The term teacher leader refers to educators who have experience teaching in classroom settings and expertise in instruction and leading peers. The primary job of a teacher leader is to coach, mentor, and improve other teachers – usually their peers within the same school – on various aspects of instructional practice, from pedagogy to unit planning to understanding student data. Due to the variation in teacher leaders’ roles and responsibilities, job titles and job descriptions can differ substantially; on paper, teacher leaders may be called instructional coaches, literacy specialists, teachers on special assignment (TOSAs), or data coaches, among other titles. Across the Center’s 35 focus group participants in our 2017 research cycle, teacher leader was the most frequently listed job title for these individuals. Read on for more facts about our 2017 sample.
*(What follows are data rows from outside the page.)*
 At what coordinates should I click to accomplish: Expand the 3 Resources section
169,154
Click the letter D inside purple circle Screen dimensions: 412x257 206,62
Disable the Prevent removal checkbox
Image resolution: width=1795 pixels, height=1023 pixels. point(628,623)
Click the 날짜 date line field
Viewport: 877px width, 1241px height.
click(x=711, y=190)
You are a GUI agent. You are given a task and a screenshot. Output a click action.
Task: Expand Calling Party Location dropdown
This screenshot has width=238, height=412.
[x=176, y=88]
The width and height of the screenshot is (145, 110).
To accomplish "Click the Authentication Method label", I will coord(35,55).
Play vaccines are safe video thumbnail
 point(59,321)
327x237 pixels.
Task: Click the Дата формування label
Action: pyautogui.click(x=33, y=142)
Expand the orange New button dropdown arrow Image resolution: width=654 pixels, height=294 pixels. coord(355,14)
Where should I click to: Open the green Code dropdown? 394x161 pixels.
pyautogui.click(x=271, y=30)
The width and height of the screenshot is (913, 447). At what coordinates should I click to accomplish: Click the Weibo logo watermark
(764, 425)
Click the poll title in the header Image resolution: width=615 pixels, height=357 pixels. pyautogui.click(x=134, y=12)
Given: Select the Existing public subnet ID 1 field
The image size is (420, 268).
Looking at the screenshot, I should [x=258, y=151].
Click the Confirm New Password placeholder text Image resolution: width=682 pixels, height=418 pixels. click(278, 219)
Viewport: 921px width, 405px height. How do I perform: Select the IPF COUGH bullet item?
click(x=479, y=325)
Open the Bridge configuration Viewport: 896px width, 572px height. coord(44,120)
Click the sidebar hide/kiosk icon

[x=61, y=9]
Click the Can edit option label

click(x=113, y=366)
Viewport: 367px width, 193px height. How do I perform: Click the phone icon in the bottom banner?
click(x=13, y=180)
Teacher leaders work with all grade levels and in all school types.
- 17 of our teacher leaders come from elementary schools, 12 from middle or junior high schools, and 10 from high schools (4 are double counted due to their work with multiple grade levels)
- Together, they have an average 8 years of experience in their current roles as teacher leaders
Teacher leaders often coach teachers to work with specific student populations.
- 16 coach teachers to work with English learners
- 10 focus on students with disabilities
- 6 focus on gifted and talented students
Teacher leaders frequently work with teachers across different subjects and content areas.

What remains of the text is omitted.